I work for a large-scale adserving company who hosts third-party creatives on our CDN. One of the challenges we have at the moment is controlling the scope of the Permissions API. Consider the following case:

  1. User visits a website with an ad placement served from our CDN.
  2. User interacts with the ad, which wants to show him offers from local businesses close to him, asking to locate him via the Geolocation API.
  3. User disallows access to Geolocation API and stops interacting with the ad.
  4. Later, user visits another website with a different ad placement served from the same CDN.
  5. User interacts with the ad, which shows him a map with all the advertiser's retail stores as markers on the map.
  6. User repeatedly clicks the "locator" button on the map with frustration, but it has no effect because he already denied permissions to the Geolocation API earlier, and this applied to the entire CDN domain.

Given that, I'd like to suggest that a new directive could be implemented to change the scope of permissions from applying to an entire origin, to origin + path. For example, given the URL http://cdn.mydomain.com/1234567/12345/index.html, a relative or absolute path could be supplied. The following would be synonymous:

Content-Security-Policy: permissions-scope ../ Content-Security-Policy: permissions-scope /1234567/

Obviously an absolute URL would need to match the current origin and be part of the current path's tree. For our use case, this would scope the permissions to a specific campaign, so other campaigns would need to request permissions for themselves.

This could also be useful for other sites hosting third-party content, such as JSFiddle, CodePen, or eBay listings. Is this something that could be considered for the specification?

— Reply to this email directly or view it on GitHub https://github.com/w3c/webappsec/issues/312.

andyearnshaw commented 9 years ago

I hadn't thought of that, I guess a resource could just frame another resource on the site and use its permissions. Selectively denying permissions might be something that we do, or force a prompt each time a resource is loaded, if those were possible.

Ideally, we don't want to cut clients off completely from these APIs, we just want to sandbox them.

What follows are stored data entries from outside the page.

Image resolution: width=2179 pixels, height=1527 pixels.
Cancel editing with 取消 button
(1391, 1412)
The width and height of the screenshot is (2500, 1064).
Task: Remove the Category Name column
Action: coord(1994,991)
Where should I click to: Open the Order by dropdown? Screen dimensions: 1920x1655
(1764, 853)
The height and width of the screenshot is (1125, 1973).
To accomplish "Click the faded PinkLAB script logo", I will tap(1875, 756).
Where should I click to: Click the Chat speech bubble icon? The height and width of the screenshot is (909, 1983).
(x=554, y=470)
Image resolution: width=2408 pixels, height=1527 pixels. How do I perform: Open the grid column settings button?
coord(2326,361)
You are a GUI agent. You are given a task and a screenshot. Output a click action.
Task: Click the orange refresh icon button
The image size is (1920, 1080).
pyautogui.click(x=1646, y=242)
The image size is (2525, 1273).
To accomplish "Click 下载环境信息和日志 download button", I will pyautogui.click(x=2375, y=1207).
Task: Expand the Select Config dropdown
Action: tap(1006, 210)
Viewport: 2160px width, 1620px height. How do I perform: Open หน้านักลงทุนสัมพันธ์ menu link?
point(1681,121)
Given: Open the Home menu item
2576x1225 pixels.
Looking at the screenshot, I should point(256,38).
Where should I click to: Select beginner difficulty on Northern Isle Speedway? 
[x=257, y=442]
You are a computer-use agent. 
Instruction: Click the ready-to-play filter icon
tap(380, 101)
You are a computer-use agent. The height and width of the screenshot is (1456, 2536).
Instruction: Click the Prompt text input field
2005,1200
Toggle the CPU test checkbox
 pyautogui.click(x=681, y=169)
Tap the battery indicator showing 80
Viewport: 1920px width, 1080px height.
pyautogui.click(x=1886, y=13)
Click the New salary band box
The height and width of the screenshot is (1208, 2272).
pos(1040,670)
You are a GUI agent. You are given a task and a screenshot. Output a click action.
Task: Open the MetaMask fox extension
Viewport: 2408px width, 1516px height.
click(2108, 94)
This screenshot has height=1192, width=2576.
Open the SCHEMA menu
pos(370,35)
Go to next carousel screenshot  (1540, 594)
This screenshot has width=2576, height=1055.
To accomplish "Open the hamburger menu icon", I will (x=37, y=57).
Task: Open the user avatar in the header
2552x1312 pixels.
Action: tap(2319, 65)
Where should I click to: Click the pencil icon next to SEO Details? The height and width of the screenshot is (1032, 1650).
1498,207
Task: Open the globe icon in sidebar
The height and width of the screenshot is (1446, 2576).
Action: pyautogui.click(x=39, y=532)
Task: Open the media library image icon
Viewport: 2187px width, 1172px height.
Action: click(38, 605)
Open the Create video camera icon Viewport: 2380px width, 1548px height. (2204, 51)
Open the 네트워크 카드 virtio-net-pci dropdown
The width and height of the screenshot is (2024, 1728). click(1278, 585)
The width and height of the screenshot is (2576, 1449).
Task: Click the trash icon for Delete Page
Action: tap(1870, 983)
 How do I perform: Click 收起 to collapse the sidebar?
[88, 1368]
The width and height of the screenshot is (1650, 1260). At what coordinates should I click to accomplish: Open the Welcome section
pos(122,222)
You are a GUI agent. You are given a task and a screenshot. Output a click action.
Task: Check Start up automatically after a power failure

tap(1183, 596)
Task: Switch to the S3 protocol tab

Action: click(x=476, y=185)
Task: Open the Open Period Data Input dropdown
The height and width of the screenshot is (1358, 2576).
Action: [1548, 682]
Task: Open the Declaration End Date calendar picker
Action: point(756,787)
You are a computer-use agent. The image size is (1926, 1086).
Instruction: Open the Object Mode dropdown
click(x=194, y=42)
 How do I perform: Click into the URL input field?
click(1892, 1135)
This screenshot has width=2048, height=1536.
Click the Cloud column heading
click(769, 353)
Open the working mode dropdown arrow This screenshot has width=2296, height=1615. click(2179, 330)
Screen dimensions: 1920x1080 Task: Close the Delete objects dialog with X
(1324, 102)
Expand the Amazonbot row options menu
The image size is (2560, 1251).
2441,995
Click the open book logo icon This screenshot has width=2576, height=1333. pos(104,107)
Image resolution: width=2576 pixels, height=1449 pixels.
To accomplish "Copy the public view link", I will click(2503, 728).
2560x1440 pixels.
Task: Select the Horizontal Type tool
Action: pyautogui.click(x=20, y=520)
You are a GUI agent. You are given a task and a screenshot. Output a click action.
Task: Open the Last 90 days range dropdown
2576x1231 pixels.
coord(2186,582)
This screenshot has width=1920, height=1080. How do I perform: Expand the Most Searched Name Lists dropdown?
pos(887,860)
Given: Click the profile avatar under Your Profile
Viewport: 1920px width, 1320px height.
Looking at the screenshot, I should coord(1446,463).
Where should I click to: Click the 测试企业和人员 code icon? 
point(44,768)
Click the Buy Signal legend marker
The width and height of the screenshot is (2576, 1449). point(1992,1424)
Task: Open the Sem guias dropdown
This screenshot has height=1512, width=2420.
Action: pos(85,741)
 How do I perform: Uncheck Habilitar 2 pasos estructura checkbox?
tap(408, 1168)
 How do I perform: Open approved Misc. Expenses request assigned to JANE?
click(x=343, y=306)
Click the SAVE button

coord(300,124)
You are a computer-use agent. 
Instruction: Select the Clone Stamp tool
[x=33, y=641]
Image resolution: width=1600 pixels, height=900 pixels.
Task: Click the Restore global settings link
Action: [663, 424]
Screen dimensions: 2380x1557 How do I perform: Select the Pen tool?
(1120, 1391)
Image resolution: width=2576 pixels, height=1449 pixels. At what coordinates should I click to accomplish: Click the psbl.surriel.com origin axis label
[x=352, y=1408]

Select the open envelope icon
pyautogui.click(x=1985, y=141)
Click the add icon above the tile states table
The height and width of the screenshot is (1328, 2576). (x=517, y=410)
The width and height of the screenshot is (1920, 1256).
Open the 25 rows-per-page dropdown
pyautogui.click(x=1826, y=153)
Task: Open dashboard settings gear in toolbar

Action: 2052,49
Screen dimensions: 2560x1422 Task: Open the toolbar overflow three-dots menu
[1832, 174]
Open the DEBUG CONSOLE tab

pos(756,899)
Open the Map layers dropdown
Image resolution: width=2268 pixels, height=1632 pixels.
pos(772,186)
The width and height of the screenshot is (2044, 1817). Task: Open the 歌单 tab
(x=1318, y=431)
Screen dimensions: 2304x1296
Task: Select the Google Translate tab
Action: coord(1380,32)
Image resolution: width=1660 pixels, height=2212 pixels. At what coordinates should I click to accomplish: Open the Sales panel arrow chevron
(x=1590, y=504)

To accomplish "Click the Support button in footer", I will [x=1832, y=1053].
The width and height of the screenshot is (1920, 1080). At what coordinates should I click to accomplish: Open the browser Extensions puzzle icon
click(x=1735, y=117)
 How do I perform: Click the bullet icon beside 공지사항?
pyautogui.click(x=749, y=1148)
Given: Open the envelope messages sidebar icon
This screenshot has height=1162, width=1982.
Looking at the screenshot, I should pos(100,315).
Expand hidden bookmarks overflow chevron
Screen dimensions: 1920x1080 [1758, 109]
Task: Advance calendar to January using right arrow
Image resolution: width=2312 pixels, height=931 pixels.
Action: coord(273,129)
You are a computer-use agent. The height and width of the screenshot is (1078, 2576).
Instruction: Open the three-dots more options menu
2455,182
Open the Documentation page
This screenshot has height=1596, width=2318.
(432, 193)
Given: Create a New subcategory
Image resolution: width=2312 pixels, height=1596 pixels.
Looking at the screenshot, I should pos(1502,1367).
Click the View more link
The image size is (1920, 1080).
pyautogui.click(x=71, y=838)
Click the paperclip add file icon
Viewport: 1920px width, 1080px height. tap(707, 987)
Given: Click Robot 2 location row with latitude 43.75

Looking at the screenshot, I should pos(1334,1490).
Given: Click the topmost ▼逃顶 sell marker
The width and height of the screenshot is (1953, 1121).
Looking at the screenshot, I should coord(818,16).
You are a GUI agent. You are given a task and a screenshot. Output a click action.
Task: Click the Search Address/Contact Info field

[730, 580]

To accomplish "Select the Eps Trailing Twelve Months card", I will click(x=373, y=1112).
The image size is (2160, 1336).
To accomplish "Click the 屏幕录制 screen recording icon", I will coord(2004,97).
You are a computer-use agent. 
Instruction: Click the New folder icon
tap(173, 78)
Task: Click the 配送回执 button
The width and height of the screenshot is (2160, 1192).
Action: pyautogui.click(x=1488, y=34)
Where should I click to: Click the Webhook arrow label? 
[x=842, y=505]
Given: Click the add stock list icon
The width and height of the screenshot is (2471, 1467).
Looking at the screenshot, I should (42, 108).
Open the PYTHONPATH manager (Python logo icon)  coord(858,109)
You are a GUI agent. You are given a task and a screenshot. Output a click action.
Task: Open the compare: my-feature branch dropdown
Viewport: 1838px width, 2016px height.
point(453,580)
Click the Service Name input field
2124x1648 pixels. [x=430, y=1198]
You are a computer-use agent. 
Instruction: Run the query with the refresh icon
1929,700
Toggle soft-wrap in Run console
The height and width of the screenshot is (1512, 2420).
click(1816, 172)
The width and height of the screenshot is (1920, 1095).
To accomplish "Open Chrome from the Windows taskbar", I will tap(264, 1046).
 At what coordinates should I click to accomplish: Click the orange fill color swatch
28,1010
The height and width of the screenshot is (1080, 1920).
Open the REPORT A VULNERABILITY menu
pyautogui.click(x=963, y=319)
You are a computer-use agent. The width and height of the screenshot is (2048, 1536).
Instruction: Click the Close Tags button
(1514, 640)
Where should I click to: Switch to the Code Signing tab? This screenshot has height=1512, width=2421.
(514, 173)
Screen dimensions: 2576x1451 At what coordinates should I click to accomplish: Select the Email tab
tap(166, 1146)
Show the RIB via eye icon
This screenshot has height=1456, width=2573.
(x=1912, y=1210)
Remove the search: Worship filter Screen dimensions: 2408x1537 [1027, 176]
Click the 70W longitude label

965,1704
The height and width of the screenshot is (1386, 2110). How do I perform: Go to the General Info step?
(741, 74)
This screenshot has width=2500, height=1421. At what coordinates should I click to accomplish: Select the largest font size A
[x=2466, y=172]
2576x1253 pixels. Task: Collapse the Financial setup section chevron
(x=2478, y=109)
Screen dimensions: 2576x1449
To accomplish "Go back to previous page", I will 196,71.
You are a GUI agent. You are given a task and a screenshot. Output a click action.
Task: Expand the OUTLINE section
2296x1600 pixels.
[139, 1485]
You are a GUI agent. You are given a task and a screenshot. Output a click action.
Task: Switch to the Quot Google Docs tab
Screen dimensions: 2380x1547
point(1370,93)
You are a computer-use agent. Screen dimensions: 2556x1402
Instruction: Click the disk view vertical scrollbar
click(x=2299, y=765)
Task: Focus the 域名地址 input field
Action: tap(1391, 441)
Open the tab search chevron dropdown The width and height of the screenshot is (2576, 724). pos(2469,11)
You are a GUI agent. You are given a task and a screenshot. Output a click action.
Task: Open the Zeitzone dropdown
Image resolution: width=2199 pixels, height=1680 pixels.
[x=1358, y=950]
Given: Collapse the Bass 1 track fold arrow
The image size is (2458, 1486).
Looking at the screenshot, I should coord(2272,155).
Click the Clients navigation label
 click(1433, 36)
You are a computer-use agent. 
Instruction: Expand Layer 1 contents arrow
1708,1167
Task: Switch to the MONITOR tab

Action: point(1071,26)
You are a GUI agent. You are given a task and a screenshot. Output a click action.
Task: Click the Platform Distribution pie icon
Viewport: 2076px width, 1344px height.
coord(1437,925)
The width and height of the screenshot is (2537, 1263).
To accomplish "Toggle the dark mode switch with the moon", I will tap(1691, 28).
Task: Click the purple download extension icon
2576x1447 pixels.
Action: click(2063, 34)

So how about a directive to sandbox a resource entirely, for not just the permissions API, but to treat a tree as a completely separate origin to another tree? This would apply to permissions, canvas tainting, XHR and everything else that would otherwise be managed by the same origin policy.

hillbrad commented 9 years ago

You mean this? http://www.w3.org/TR/CSP2/#directive-sandbox

It is very unfortunate that the sandbox attribute was designed to be deny-by-default with flags to re-enable things, as this makes it very difficult to add new restrictions (like restricting the ability to ask for permissions) without potentially breaking existing deployed systems. But this may be a reasonable thing to add to the HTML sandbox directive.

On Tue, Apr 28, 2015 at 12:48 AM Andy Earnshaw notifications@github.com wrote:

I hadn't thought of that, I guess a resource could just frame another resource on the site and use its permissions. Selectively denying permissions might be something that we do, or force a prompt each time a resource is loaded, if those were possible.

Ideally, we don't want to cut clients off completely from these APIs, we just want to sandbox them. So how about a directive to sandbox a resource entirely, for not just the permissions API, but to treat a tree as a completely separate origin to another tree? This would apply to permissions, canvas tainting, XHR and everything else that would otherwise be managed by the same origin policy.

— Reply to this email directly or view it on GitHub https://github.com/w3c/webappsec/issues/312#issuecomment-96965438.

andyearnshaw commented 9 years ago

Yeah, adding it to the sandbox directive sounds like it might be a good idea. What's the process for new proposals like this?